● Assigned task
Please make an exact transcription of the records, keeping the pictures out of it.

● Records drawn from a dataset
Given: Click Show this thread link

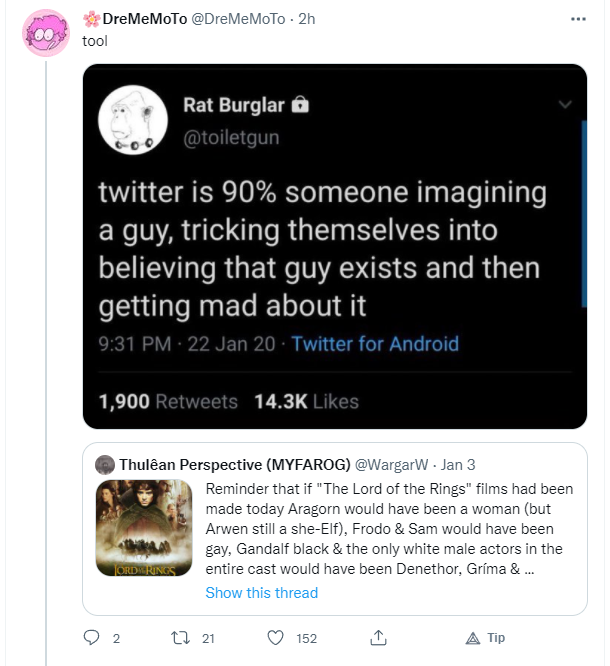Looking at the screenshot, I should click(x=262, y=593).
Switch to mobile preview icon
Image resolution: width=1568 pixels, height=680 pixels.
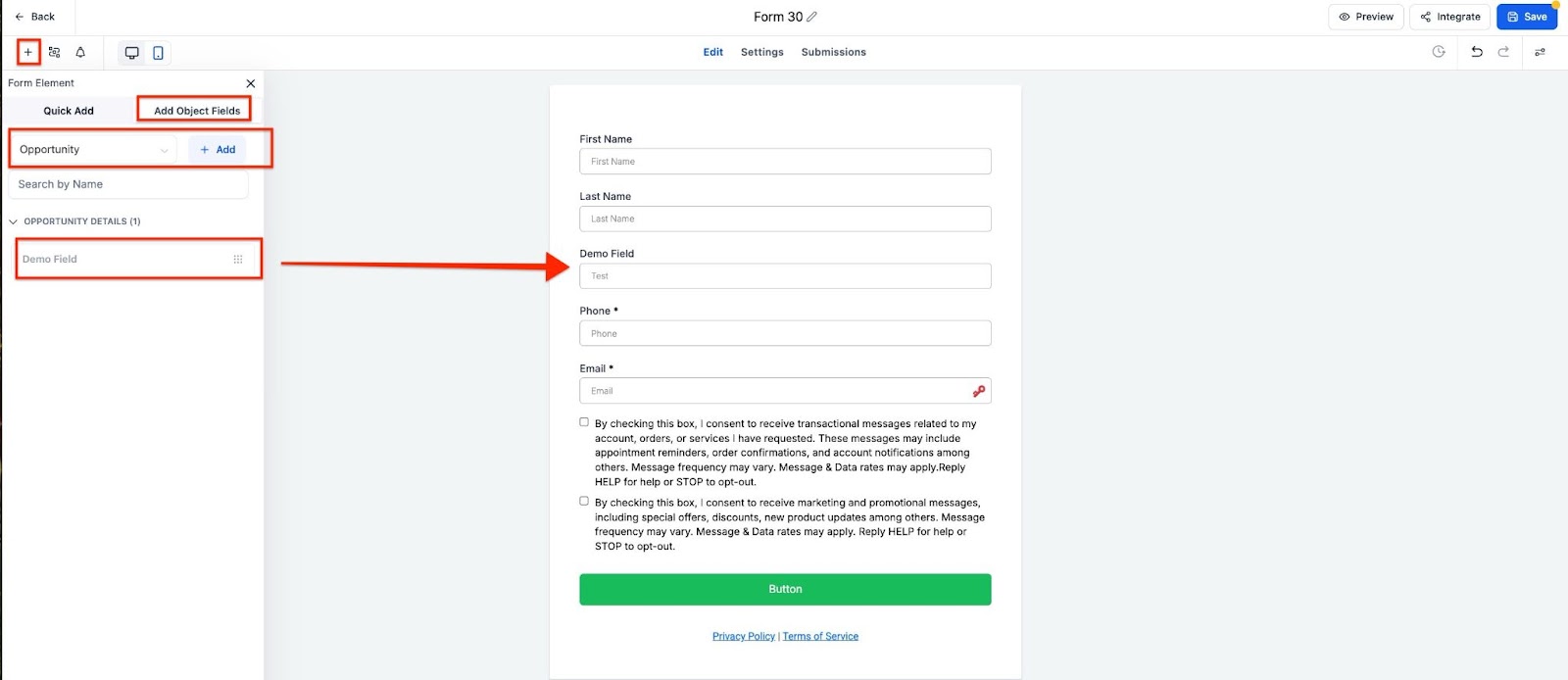(158, 53)
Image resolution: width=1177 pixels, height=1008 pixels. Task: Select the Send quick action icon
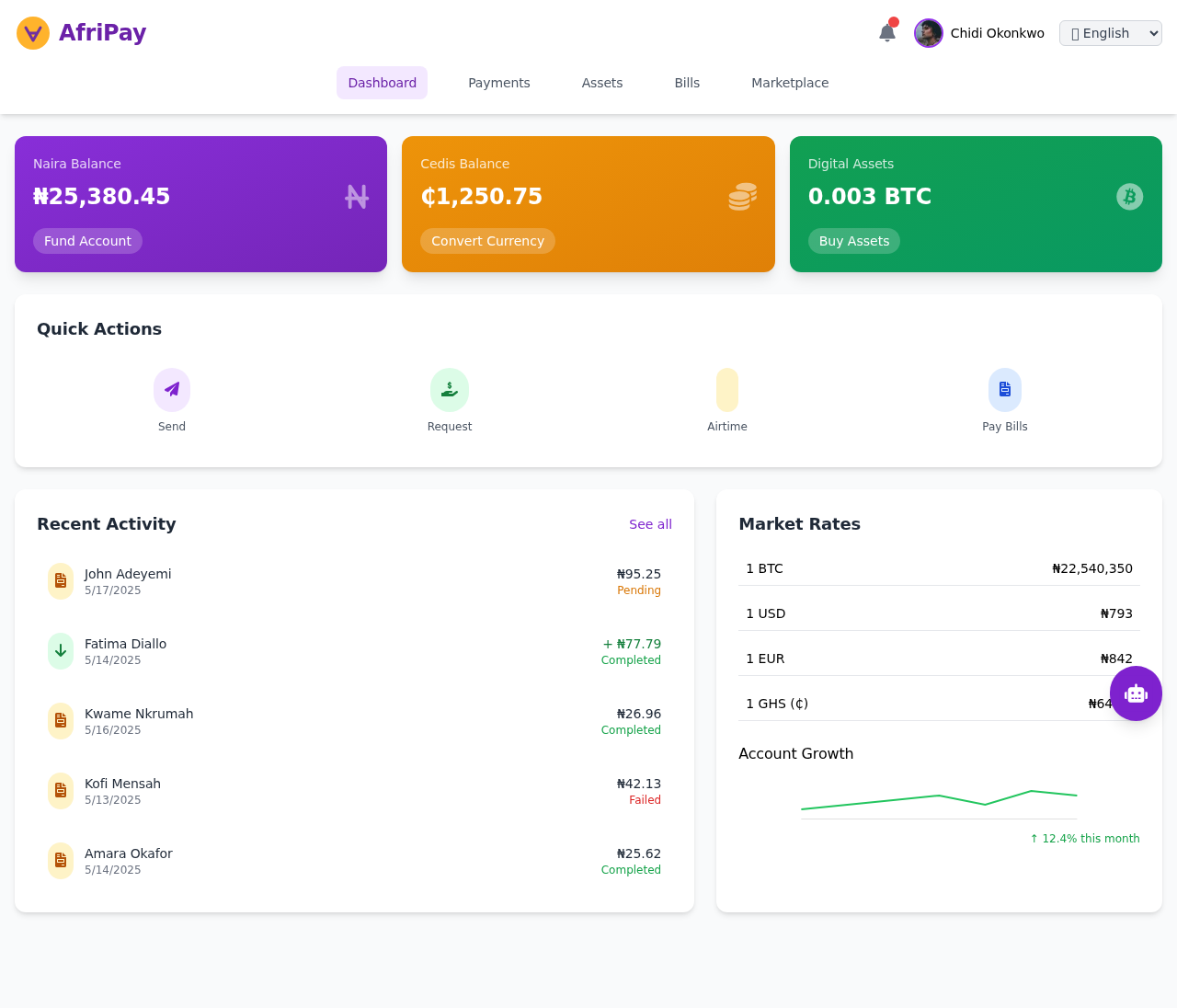[171, 388]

● Answer to this exercise
Given: Click Show this thread link

Looking at the screenshot, I should click(x=262, y=593).
Switch to mobile preview icon
Image resolution: width=1568 pixels, height=680 pixels.
(158, 53)
Image resolution: width=1177 pixels, height=1008 pixels. Task: Select the Send quick action icon
[171, 388]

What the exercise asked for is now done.